Task details: Only the number is wanted: how many lines of the listing below contain "Given"?

Task inputs:

BEGIN

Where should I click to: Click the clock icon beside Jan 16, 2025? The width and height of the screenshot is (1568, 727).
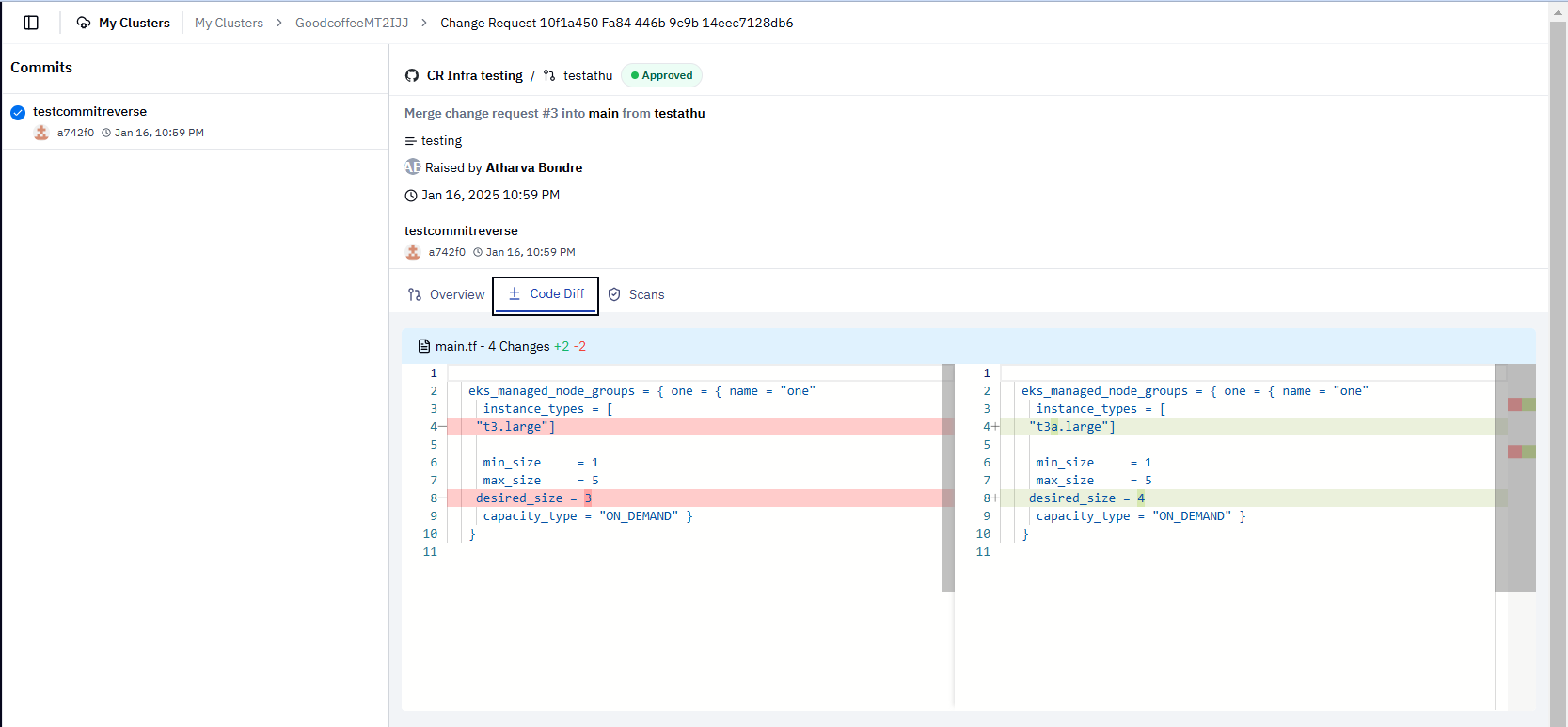411,196
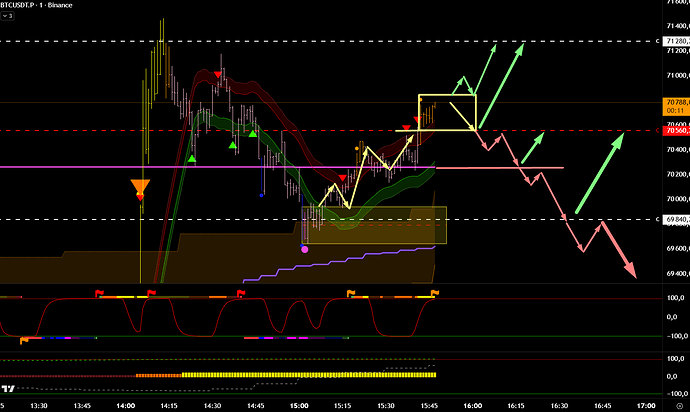
Task: Click the first red flag on the oscillator pane
Action: (x=98, y=292)
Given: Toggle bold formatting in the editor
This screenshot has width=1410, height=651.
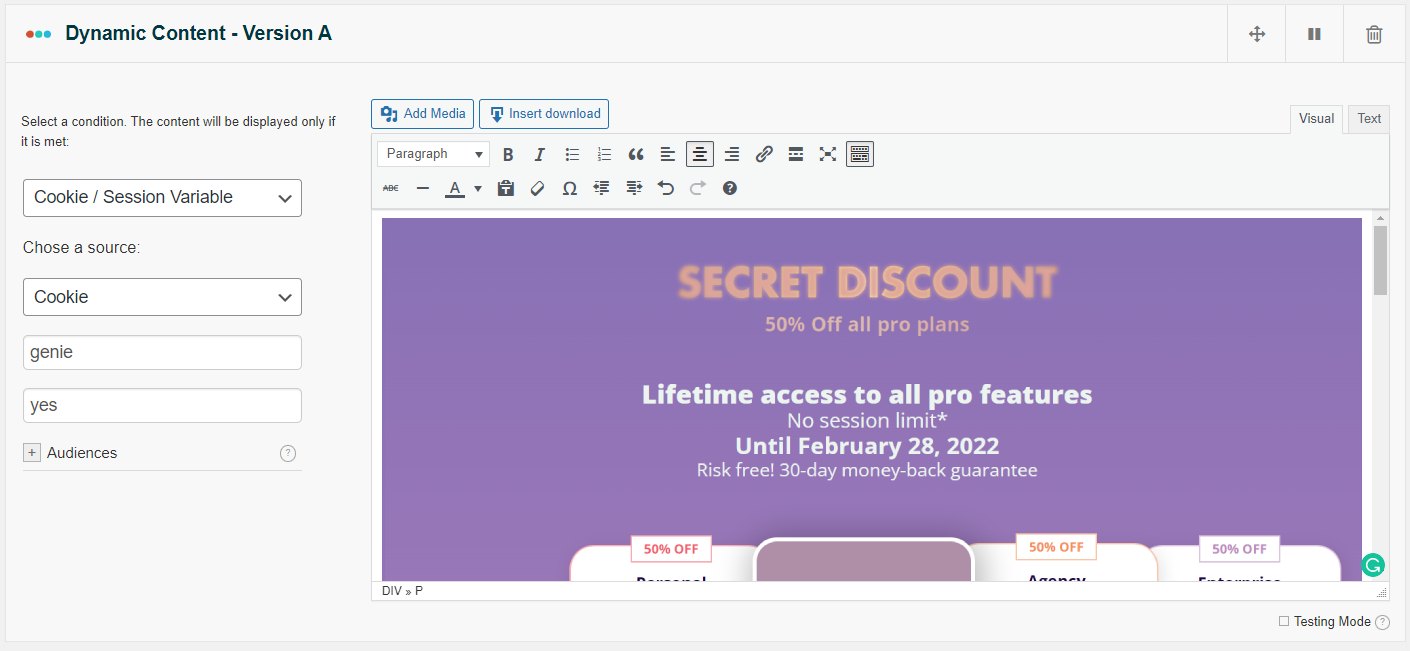Looking at the screenshot, I should 508,154.
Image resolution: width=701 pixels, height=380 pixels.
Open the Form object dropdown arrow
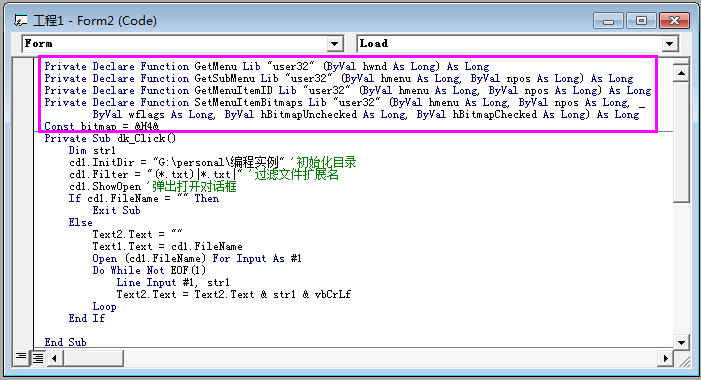pyautogui.click(x=334, y=44)
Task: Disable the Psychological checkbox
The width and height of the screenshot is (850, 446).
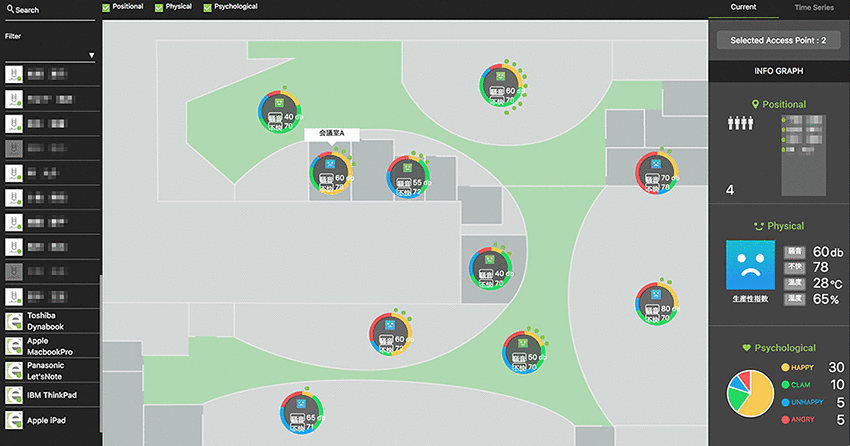Action: [207, 7]
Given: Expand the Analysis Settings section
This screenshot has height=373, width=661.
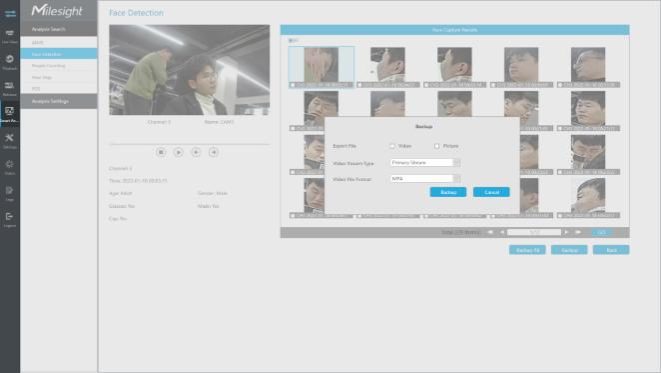Looking at the screenshot, I should coord(59,101).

END

Exercise response: 2